Sufi müfessirler, işârî tefsîrin meşruiyeti için bir kısım deliller ileri sürmüşlerdir. Bu deliller, bazı Kur’ân âyetleri, hadisler ve sahabe sözleridir. Sufiler, “Bu topluluğa ne oluyor ki hiçbir sözü anlamıyorlar?” (Nisâ (4), 78), “Hâla Kur’ân üzerinde gereği gibi düşünmeyecekler mi?” (Nisâ (4), 82), “Onlar anlamayan bir topluluktur” (Haşr (59), 13) gibi tefekkür ve düşünmeyi ön plana çıkaran âyetlerin, işârî tefsîrin kaynağı olduğunu ileri sürerler. Bunun yanı sıra “Allah size zâhir ve bâtın nimetlerini bolca ihsan etti” (Lokman (31), 20) âyetinde “zâhir ve bâtın nimetler” kapsamında Kur’ân’ın da olduğunu; dolayısıyla onun zâhiri ve bâtını bulunduğunu savunurlar.

Hadislerde ise zâhir ve bâtın konusu daha net bir şekilde ifadelendirilir: “İlimler içinde, saklı inci gibi bir ilim vardır ki onu ancak Allah’ı hakkıyla tanıyan âlimler bilir”, “Kur’ân’ın bir zâhiri bir de bâtını vardır.”, “Allah hiçbir âyet indirmemiştir ki onun bir zâhiri bir de bâtını olmasın”. Hadisteki gizli ilimden kasıt, sûfilere göre, keşf ve ilham yoluyla elde edilen ledünni/bâtınî ilimdir.

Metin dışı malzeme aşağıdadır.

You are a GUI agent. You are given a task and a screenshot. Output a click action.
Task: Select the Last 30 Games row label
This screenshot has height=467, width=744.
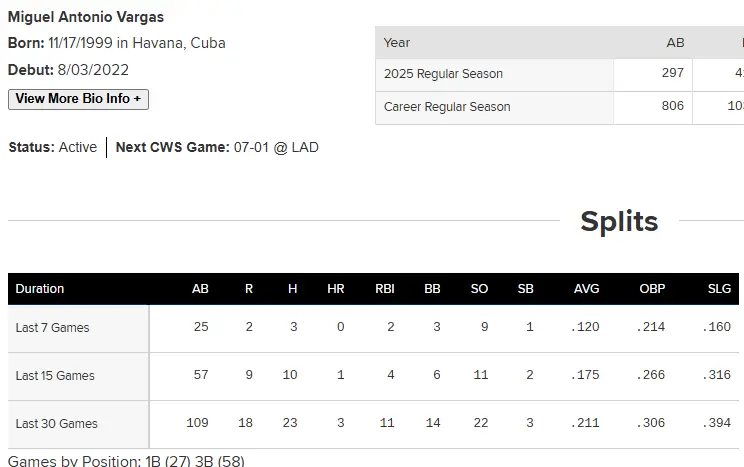coord(57,424)
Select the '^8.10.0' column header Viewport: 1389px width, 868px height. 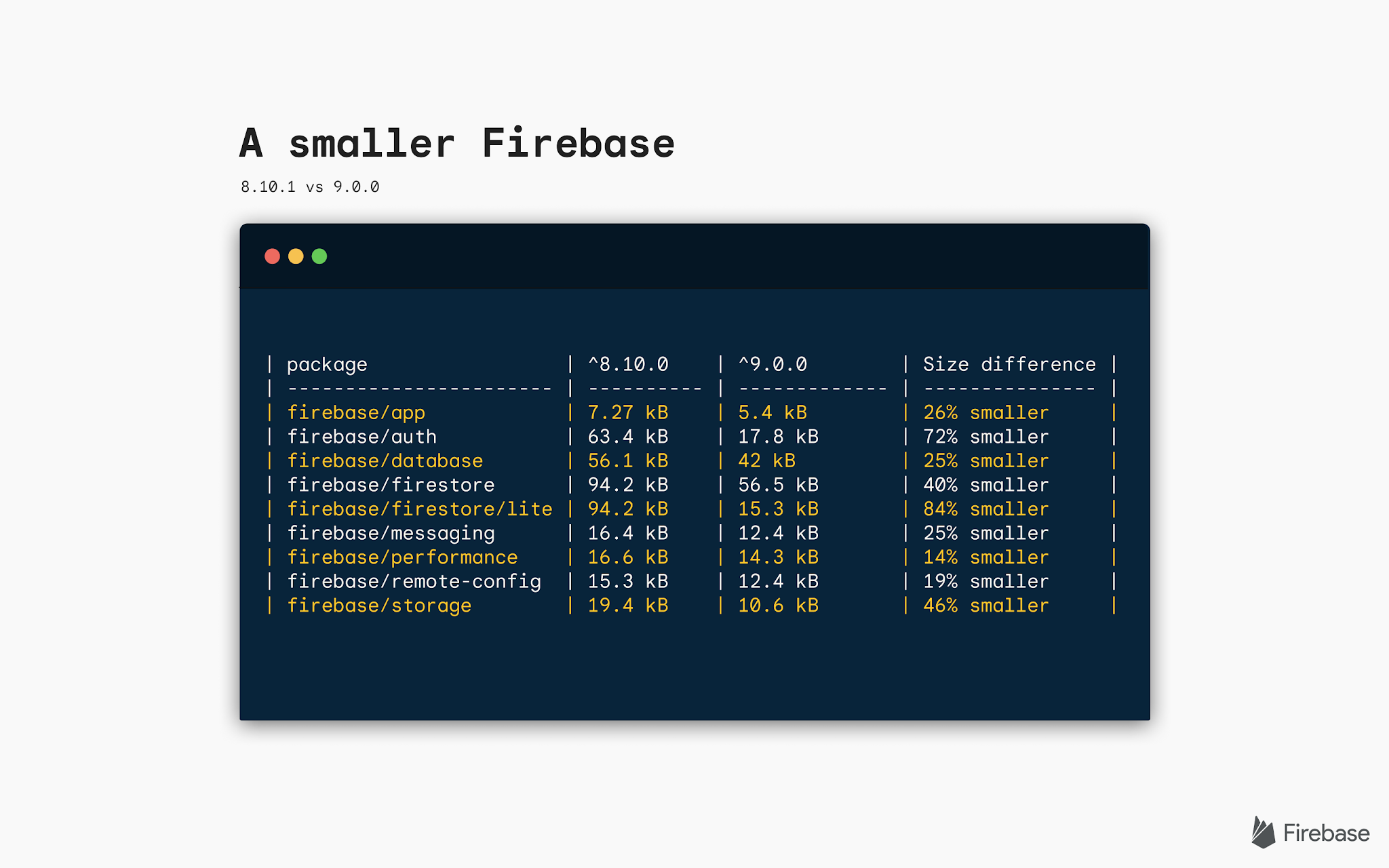(628, 365)
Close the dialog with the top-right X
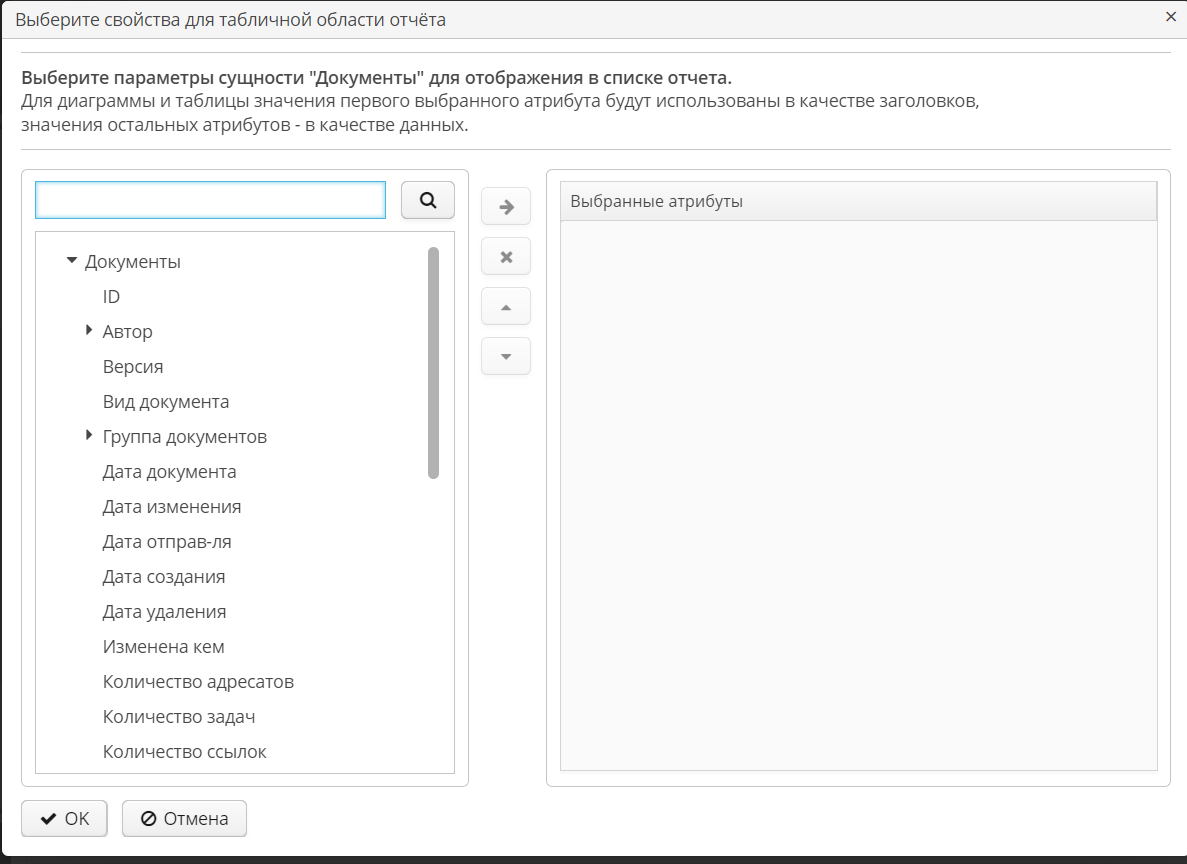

Ayrıca âyetlerin zâhiri ve bâtını, çok farklı şekillerde yorumlanmasına karşın, sûfilerce zâhir anlam, Arap diline vakıf âlimlerin; bâtın anlam ise keşf ve ilham ile ledünni bilgiye sahip olan ariflerin anladıkları manadır. “Sizden önce israiloğulları arasında peygamber olmadıkları halde kendilerine ilham olunan kimseler vardı. Eğer benim ümmetimde de onlardan var ise, o Ömer’dir” şeklindeki hadisten hareketle, peygamberlerin dışında kendilerine ilham yoluyla bilgi verilen veli ve arif kimselerin bulunduğu ifade edilmektedir.

Bütün bu hadisler, hem ilham ve keşf yoluyla ledünni/bâtınî bilgi elde eden ariflerin/sûfilerin bulunduğuna; hem de Kur’ân âyetlerinin zâhirî ve bâtınî anlamının mevcut olduğuna; dolayısıyla işârî tefsîrin meşruluğuna delil olarak sunulmaktadır.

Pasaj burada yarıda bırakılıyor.